Wednesday, August 15, 2012

The Discomfort Zone

Living life in accord with your fears is something that has been much on my mind lately. One of the reasons for this is that I'm living in the house of a woman who did that so much that her world grew tinier and tinier. Another is that my father-in-law, who isn't really fearful, but operates almost completely within his comfort zone and won't try much of anything new, has been showing me a level of rigidity that I would like not to demonstrate in my life.

When I was still in Asia and in the process of losing weight, I had to push myself everyday to go beyond my comfort zone. Actually, at that time, it was much more about spending more time deeply in my "discomfort zone". I walked when it hurt. I didn't eat when I was hungry. I went out in public when it brought on mockery and made me embarrassed.

It's important to emphasize that I did these things at a slow pace. I wasn't one of these "give until it hurts", "no pain, no gain", or "no excuses" sorts of people. I walked until it hurt and stopped for awhile. I didn't eat when I was hungry, but not for hours. I put off eating for 5 minutes or 15. I endured discomfort, but it was a slow, relatively gentle stretching of my boundaries. I see no virtue in excessive suffering and have nothing to prove to anyone in regards to my character strength. The sole purpose of living in my discomfort zone was growth in a particular direction, not to prove how tough and committed I was.

Since my weight seems to be in an extended plateau (around 185), and I'm okay with that, I've been focusing on finding other ways to grow that do not relate to food or weight. I was doing this before by doing normal things that average weight people did without thinking. After I could go to restaurants, take a walk, go to a movie, etc., I decided that when I returned to America, I was going to keep pushing the boundaries of my comfort zone by doing things that even average weight people of my age may not be comfortable doing. Since I'm still fat, some of these things are more intimidating, but I'm doing them anyway because I want to build a level of comfort with my body as well as enjoy things.

Last weekend, I took part in a market test for a console game. In and of itself, this probably doesn't sound too adventurous, but this was a fitness game. Taking part in the test required me to go into a big room with strangers, watch an instructor on the screen and see a silhouette of my own chunky body next to him doing exercises.
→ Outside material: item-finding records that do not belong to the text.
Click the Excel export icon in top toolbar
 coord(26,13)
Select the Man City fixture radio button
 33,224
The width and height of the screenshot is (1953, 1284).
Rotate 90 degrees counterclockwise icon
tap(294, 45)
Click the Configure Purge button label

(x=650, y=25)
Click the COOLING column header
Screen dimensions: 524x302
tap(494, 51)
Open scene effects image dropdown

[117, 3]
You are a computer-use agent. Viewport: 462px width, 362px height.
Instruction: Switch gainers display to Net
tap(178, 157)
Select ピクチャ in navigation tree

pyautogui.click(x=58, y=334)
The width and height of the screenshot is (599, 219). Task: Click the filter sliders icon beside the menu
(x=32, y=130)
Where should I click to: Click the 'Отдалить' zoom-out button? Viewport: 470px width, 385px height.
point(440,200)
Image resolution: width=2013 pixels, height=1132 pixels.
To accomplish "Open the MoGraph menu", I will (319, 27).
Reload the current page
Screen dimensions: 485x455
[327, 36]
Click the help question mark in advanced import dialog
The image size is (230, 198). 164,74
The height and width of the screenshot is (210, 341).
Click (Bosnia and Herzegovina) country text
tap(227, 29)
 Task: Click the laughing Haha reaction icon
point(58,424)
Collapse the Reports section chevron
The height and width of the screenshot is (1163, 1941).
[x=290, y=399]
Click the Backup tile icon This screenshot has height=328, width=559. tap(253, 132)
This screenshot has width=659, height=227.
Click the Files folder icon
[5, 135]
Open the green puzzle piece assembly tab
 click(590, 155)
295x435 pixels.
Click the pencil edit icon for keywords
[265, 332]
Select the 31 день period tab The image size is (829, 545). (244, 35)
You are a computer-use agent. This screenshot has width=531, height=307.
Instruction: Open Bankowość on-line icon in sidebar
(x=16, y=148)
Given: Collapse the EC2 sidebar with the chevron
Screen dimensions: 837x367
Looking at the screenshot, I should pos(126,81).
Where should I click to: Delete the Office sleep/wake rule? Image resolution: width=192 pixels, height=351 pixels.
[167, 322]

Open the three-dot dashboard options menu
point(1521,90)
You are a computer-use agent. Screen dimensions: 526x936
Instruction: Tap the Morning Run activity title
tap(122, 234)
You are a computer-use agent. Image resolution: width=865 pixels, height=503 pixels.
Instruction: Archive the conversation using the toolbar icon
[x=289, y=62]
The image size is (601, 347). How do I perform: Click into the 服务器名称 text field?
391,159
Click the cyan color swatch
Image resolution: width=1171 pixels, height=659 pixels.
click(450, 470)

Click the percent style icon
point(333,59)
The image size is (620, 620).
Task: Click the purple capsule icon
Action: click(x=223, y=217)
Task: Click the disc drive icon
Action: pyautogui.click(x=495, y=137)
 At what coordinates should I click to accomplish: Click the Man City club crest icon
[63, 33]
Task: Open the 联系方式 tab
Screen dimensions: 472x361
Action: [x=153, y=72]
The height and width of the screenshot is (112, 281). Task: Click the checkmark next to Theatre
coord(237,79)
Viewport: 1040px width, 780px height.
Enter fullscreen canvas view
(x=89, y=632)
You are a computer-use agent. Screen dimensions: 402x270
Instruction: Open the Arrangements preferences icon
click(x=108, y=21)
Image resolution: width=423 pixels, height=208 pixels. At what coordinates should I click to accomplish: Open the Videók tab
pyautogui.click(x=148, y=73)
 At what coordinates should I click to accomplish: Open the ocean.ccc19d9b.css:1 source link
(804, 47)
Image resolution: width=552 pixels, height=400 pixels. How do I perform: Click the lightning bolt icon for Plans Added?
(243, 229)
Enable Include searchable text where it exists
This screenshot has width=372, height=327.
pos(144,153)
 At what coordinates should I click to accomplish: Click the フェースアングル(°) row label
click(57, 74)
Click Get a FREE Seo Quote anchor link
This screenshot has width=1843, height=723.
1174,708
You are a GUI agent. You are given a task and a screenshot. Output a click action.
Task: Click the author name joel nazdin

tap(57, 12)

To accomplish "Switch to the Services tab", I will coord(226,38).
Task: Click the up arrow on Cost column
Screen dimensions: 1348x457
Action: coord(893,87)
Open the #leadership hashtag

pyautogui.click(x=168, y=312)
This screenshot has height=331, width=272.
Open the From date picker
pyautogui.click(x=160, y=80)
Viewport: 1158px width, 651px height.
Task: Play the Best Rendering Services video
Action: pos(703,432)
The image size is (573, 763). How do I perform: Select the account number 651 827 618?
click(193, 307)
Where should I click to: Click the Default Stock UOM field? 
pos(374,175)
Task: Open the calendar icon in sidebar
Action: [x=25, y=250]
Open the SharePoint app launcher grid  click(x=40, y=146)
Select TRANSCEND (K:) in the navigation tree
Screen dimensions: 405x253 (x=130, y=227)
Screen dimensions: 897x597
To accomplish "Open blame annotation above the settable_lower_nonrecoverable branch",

I'm in very good health, and I can walk for hours, but I don't have the greatest overall capacity to do exercises well. I do table push ups, but I can't do a real push-up. I can run in place, but not with my knees high. I can jump, but not very high. I did all of the things I was asked, and I did them poorly in front of a stranger. And, in the end, I didn't care. Sure, I was self-conscious at first, but I got over it and in the end I was glad to have put myself to the test. Even if the woman who watched me though I was a huge lumpen failure (which she probably didn't care at all), what of it? I was still walking away with my loving husband to live our new life. What was more, I had grown from the experience. It may have been a small thing for other people, but I'm pretty sure that even people who do not have weight problems would have been reluctant to do that sort of thing.

One thing I realized is that an after effect of the pattern through which I lost weight has followed me beyond the process. That is, I've learned the benefits of slowly stretching your boundaries on a regular basis. I don't want to end up with a shrinking life as I get older because I live in accord with my fears. I want to end up with a bigger life because I conquer them one piece at a time.

1 comment:

Arwenn said...

That was indeed brave and great that you actively looked for something that would push your boundaries - and then followed through.It's the follow-through that I really, really need to work on. I'd add that as an average person your information was probably more valuable to them than an athlete.